Some of the circumstances in my life that I’d labeled “impossible” began to look even more so. And
as I listened to others, I realized that they, too, had problems that seemed to have no solutions. I sensed that
many of us had given up hope of seeing any major changes in ourselves, in certain people, and/or in our
circumstances. Thus, we appeared to have adopted an I’ll-get-through-this-somehow attitude.
Initially, we had dared to hope for change. But as the years passed, with things remaining pretty much
the same, we stoically accepted certain painful parts of our lives as “our lot” and sought strength to endure
them. Oh, every now and then we’d experience a little surge of hope sufficient to inspire us to make
half-hearted attempts to bring about change, but we saw no significant improvement.
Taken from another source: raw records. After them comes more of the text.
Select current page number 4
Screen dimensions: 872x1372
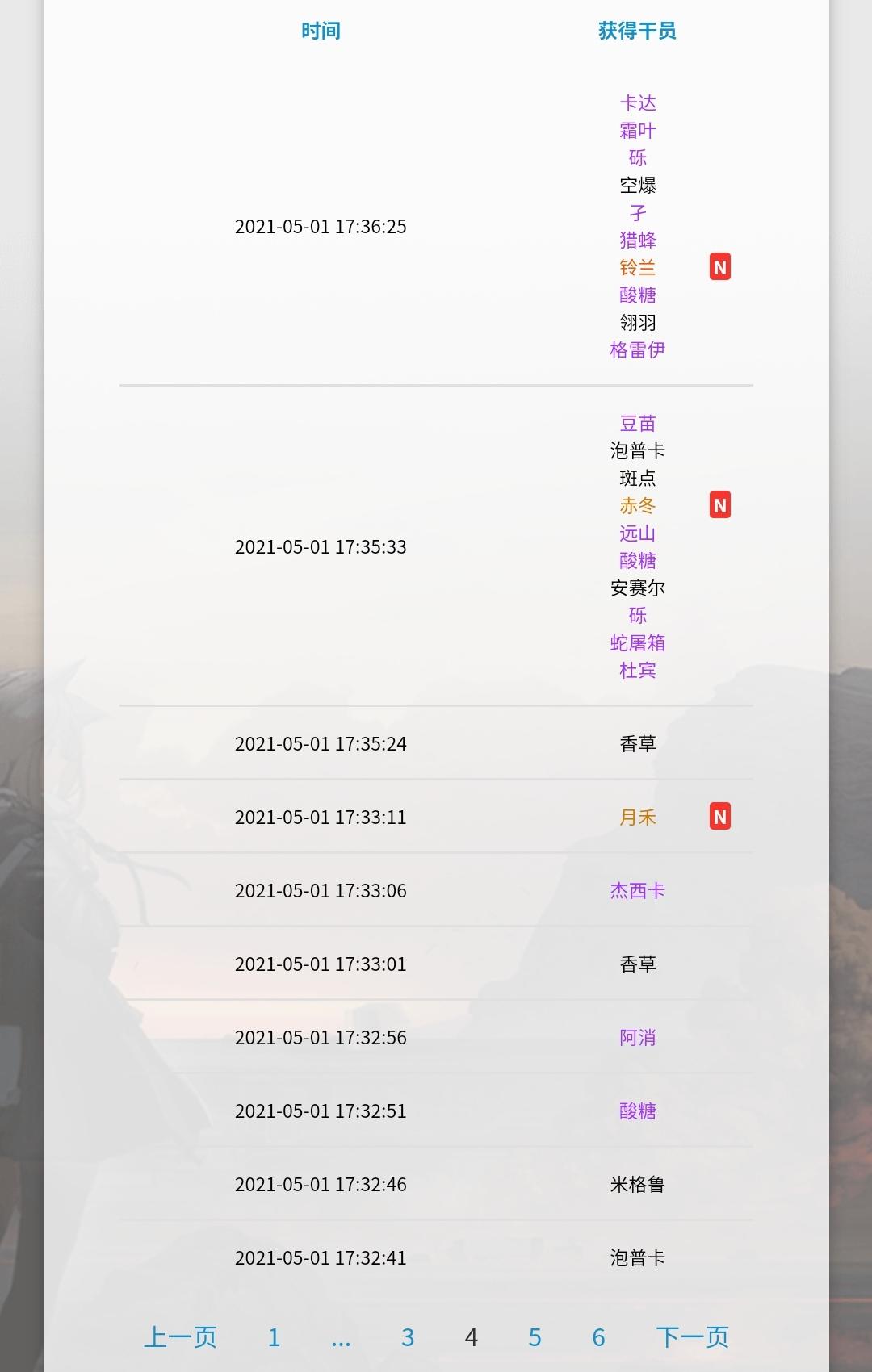[x=472, y=1337]
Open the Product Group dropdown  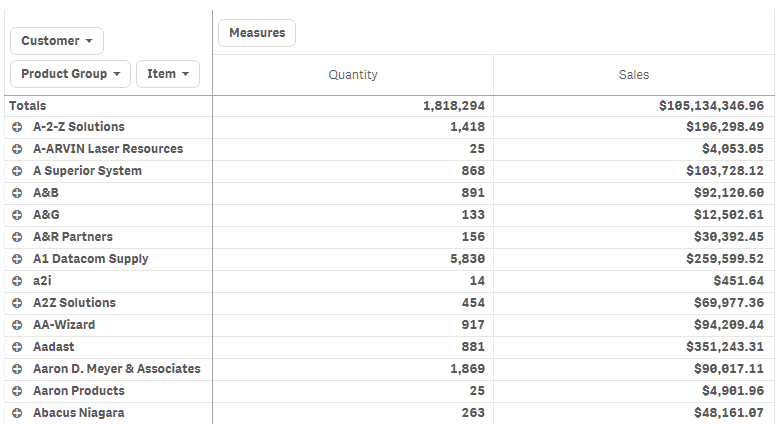pos(70,74)
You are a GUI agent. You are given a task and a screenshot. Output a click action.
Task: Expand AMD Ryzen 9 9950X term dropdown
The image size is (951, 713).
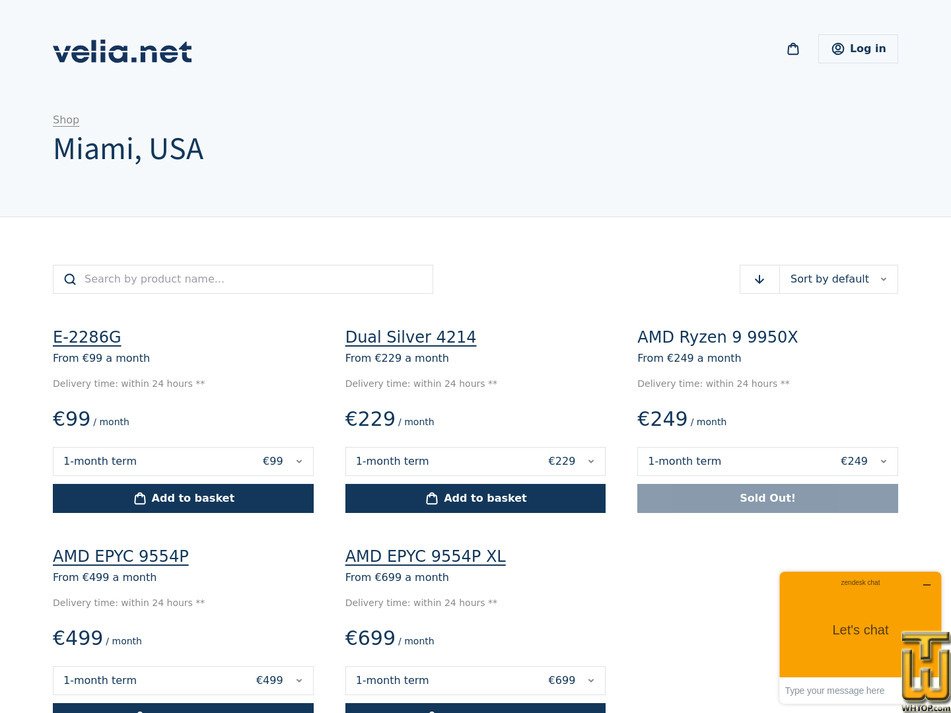(767, 461)
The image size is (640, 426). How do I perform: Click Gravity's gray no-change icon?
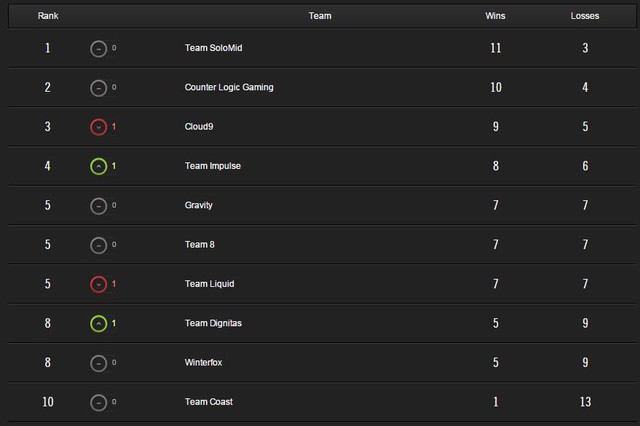(x=98, y=205)
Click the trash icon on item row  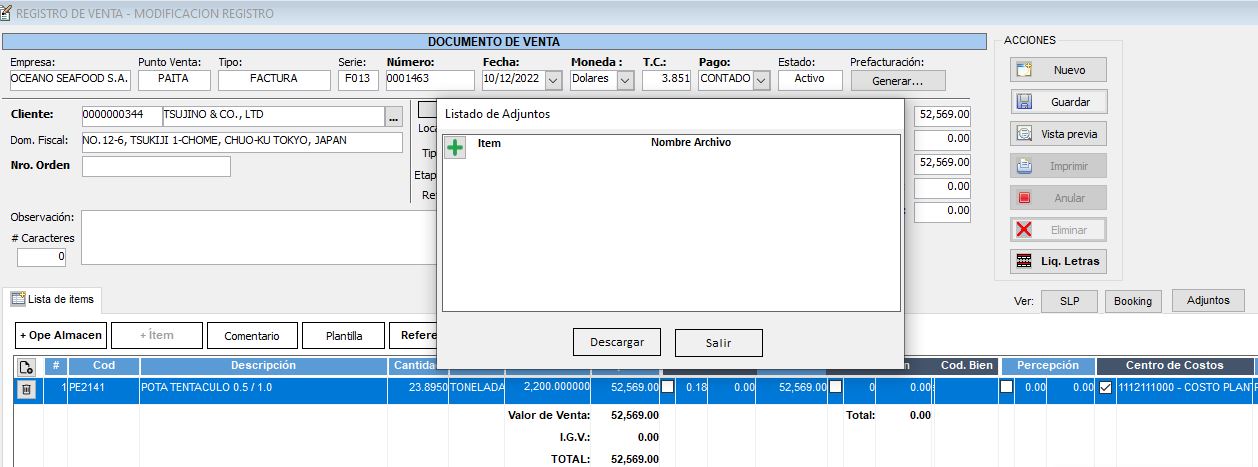[27, 388]
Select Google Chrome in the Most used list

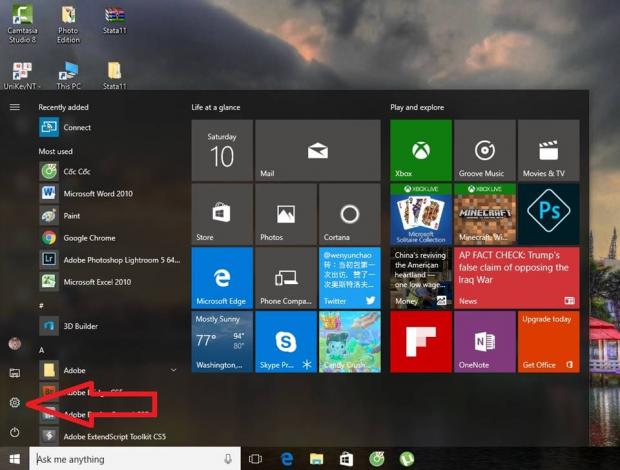tap(89, 238)
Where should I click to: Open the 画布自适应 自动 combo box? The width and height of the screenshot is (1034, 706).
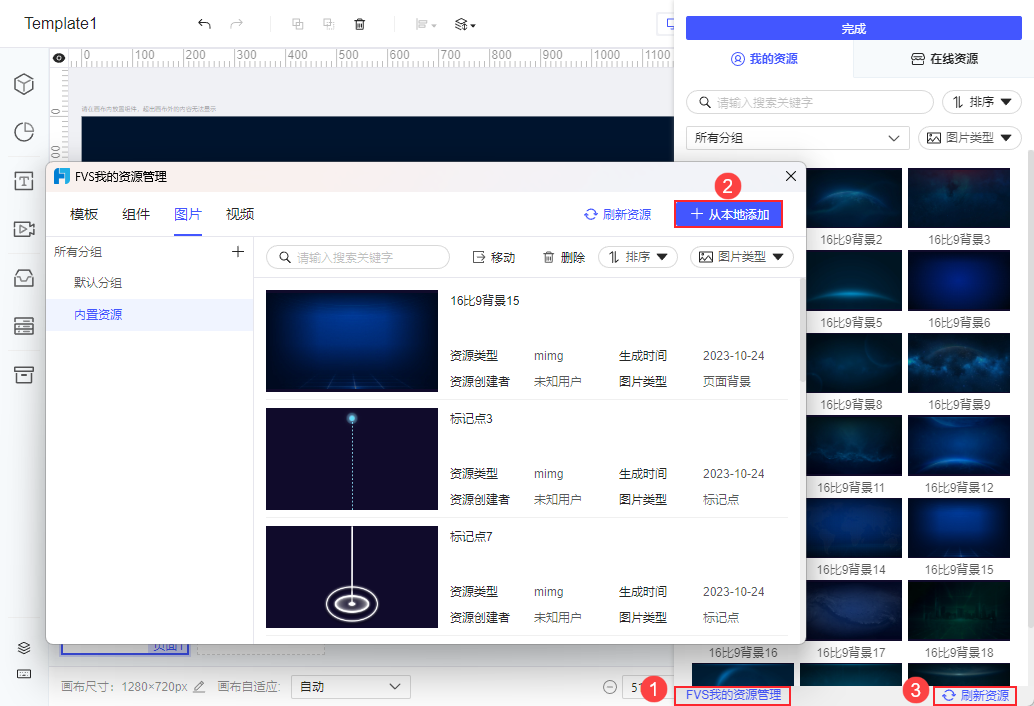coord(350,686)
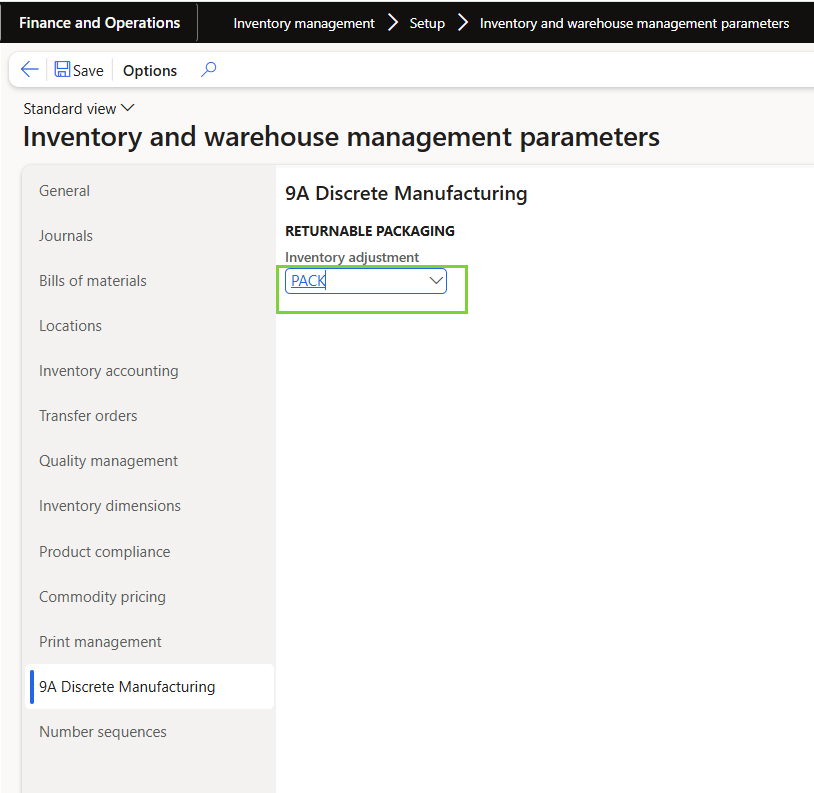The height and width of the screenshot is (793, 814).
Task: Open the Number sequences tab
Action: pyautogui.click(x=103, y=732)
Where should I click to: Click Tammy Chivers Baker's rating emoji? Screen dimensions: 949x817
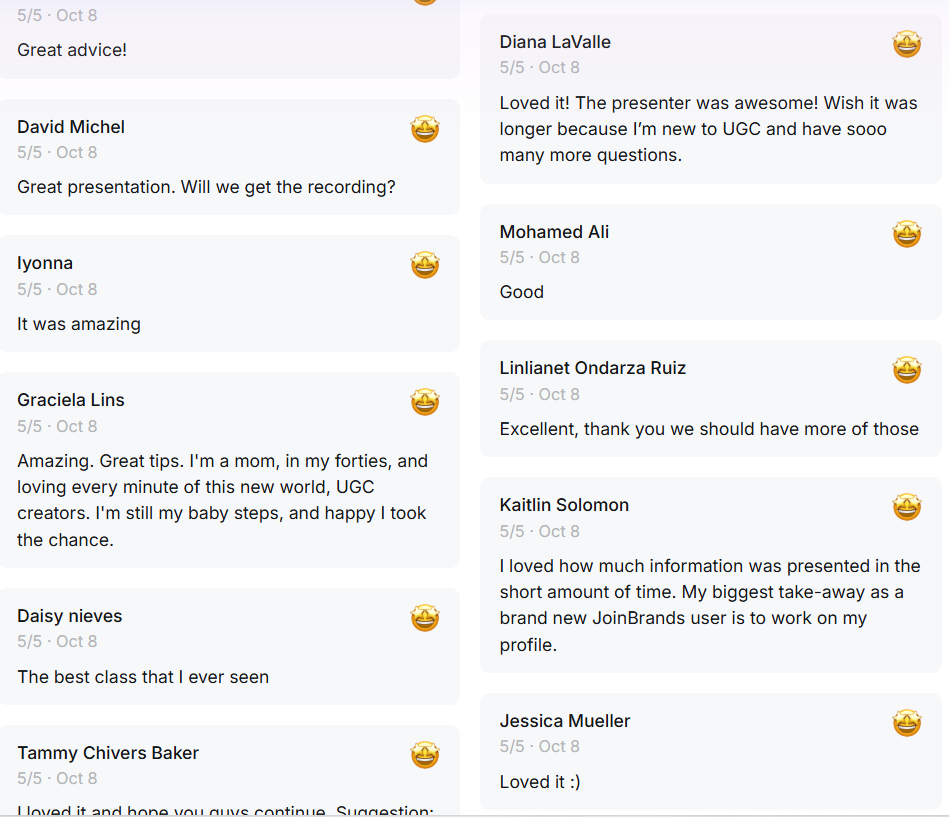pos(425,755)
Early one morning when I was feeling especially discouraged over my inability to change
anything or anyone, especially myself, I opened my Bible and read these words spoken
centuries ago by the prophet Zechariah:

6“This is what the LORD Almighty says: All this may seem impossible to you
now, a small and discouraged remnant of God’s people. But do you think this
is impossible for me, the LORD Almighty?” (Zechariah 8:6, New Living
I’d like to think that the people rejoiced as the prophet described for them the
“impossible” changes God had promised to bring about. But, if they were like most of us,
they probably thought, Nice to think about. Good to hope for. But that ain’t gonna happen. Not
in a million years. If so, then they were like those people Oswald Chambers describes (in
My Utmost for His Highest, February 27th and 29th) as those who rarely acknowledge God
as the Almighty, those who think He is able to do only that which humans can do. Although
they (and we) might never say that, our failure to implore the Almighty God to help us gain
victory over “impossible” people and situations indicates that we believe He has no more
power than we do.
Although Scriptures (Jeremiah 32:27 and Matthew 19:26, for example) tell us that nothing
is too hard for God, we continue to insult God by perceiving Him as mortal when He is divine,
by equating His infinite power with that which we possess, by thinking that because we are
made in His image He is no more than we are.
Having such a distorted concept of God, we seldom call upon Him to do the
impossible, concluding–wrongfully, of course, that He is unable to resolve those matters that
have troubled us for so long. Yet, we must cry out to Him, for He specializes in doing the
impossible. Even when we can’t, He can.